CCF
third round
Climate Challenge Fund Awards, Round 3
Cabinet Secretary for the Environment
Richard Lochhead announced on January 15, 2009 the award of
a total of £4,376,541 to 24 projects in the third round of grants from the Scottish Government's Climate Challenge Fund, to help Scotland play a leading role in the international fight against climate change.
The projects offered grant are:
Community Power
Down - to recruit community
project officers and provide resource to 27 mainly remote and
rural communities to help them develop proposals to reduce
their CO2 emissions. Each of the communities has identified
up to five deliverables that would help them reduce their CO2
emissions - £1,494,579.
Strathpeffer to
Dingwall All Abilities Community Link - to assess the potential for an off-road track
to provide a carbon-free, safe travel option for commuters
and local residents and link into the national cycle network,
between Strathpeffer and Dingwall - £12,000.
Active Leith - to deliver sustainable
travel promotional materials to 53,000 Leith residents, with
an incentive scheme to encourage local residents to shop locally,
rather than driving to out of town shopping centres, 20 Active
Travel Coaches who will promote sustainable travel choices
locally. ?and a 'text coaching' service to promote the project
and support sustained participation - £282,935.

━━━━━━━━━━━━━━━━━━━━━━━━━━━━━━

= What you will do =
Can you reproduce the Climate Challenge Fund announcement from "The projects offered" to "Dingwall - £12,000.", swapping "off-road track" for "off-road path"?

= Collected data =
━━━━━━━━━━━━━━━━━━━━━━━━━━━━━━

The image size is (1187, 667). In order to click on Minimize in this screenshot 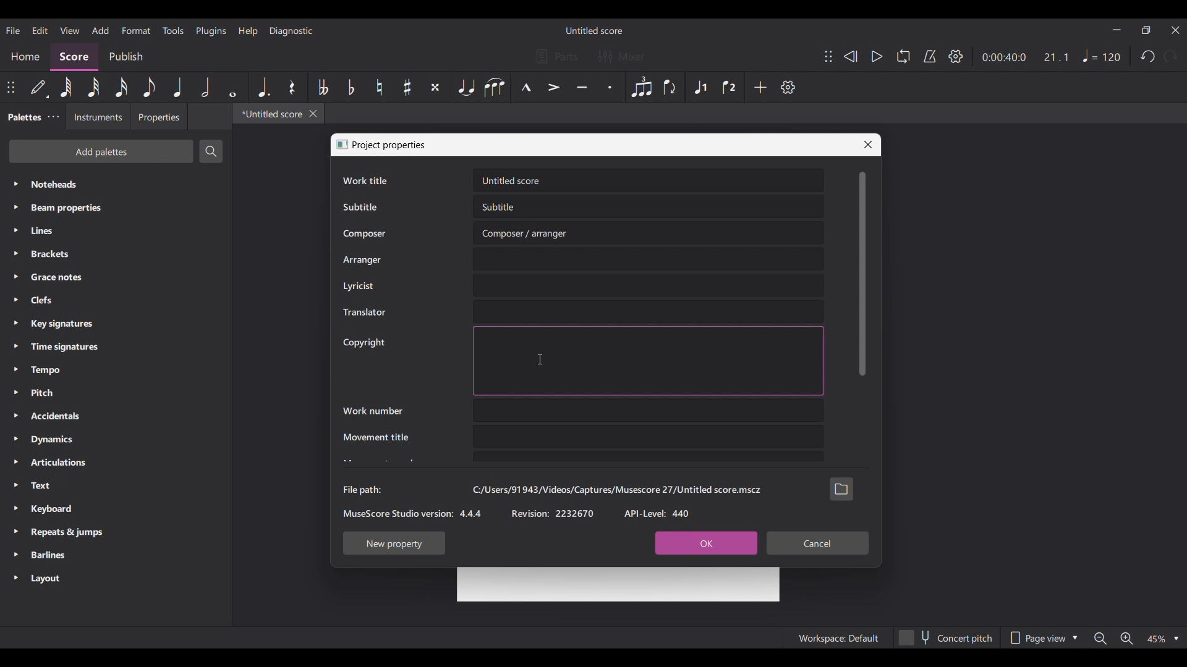, I will do `click(1117, 30)`.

━━━━━━━━━━━━━━━━━━━━━━━━━━━━━━

= Written reply =
The projects offered grant are:
Community Power
Down - to recruit community
project officers and provide resource to 27 mainly remote and
rural communities to help them develop proposals to reduce
their CO2 emissions. Each of the communities has identified
up to five deliverables that would help them reduce their CO2
emissions - £1,494,579.
Strathpeffer to
Dingwall All Abilities Community Link - to assess the potential for an off-road path
to provide a carbon-free, safe travel option for commuters
and local residents and link into the national cycle network,
between Strathpeffer and Dingwall - £12,000.